As you say sometimes its just becuase they are selfish people, sometimes it may be due to a lack of attention at home, from family members .etc. 
But they may have ADD (attention deficit disorder), this is where they will do almost ANYTHING to get attention.
I've met someone like this as well and she didnt just birng every conversation back round to her, but she would self harm and show everyone! Blaming it on the most random people and making sure that everyone new about it. She would come into college telling people that she had just OD, on the way back from a college trip in germany, she pretended to have a panic attack on the plane, (i know that it was a pretend, because she had had an argument with the teacher ealier and told me that she was going to humilate her and make her feel bad for having ago at her, and she later told me that she had faked it).

However im not sure if you can help people like this?

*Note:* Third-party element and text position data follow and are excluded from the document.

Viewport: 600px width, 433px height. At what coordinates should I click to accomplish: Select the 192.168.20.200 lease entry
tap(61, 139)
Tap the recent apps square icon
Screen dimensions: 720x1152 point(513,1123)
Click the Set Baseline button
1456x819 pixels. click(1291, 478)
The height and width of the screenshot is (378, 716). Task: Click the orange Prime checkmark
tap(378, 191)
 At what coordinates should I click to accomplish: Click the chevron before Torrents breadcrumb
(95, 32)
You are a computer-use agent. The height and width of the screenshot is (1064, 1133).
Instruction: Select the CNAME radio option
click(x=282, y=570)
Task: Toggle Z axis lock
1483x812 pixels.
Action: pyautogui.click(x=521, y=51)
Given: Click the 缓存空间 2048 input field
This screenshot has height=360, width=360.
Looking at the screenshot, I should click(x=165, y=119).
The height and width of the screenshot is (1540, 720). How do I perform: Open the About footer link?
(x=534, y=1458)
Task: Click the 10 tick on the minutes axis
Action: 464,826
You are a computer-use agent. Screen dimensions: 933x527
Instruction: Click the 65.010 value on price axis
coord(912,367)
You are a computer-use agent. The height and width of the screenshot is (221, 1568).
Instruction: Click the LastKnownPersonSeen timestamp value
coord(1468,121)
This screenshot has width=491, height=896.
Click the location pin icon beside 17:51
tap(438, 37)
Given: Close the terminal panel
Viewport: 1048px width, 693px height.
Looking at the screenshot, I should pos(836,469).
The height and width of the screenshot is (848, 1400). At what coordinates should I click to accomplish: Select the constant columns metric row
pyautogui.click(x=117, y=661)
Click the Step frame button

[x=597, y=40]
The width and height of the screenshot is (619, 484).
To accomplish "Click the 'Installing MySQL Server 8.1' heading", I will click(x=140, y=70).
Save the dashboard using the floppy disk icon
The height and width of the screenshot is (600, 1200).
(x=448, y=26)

I tried to help her, i'd talk to her when ever she needed me, but it seems that me giving her the attention to try and help her just made it worse. but as soon as i stopped trying to help her (it all got a bit much, i decided that everything she was doing was too much pressure and she needed professional help, my attempt wasnt going to be good enough). anyway, when i stopped trying to help, she ended up getting kicked out and went to a new college where she got known as the college slut as she slept with almost everyone and made sure that everyone knew her name!


----------



## viva

I am guilty of this myself, sometimes, which makes me more likely to notice when others are attention-seekers.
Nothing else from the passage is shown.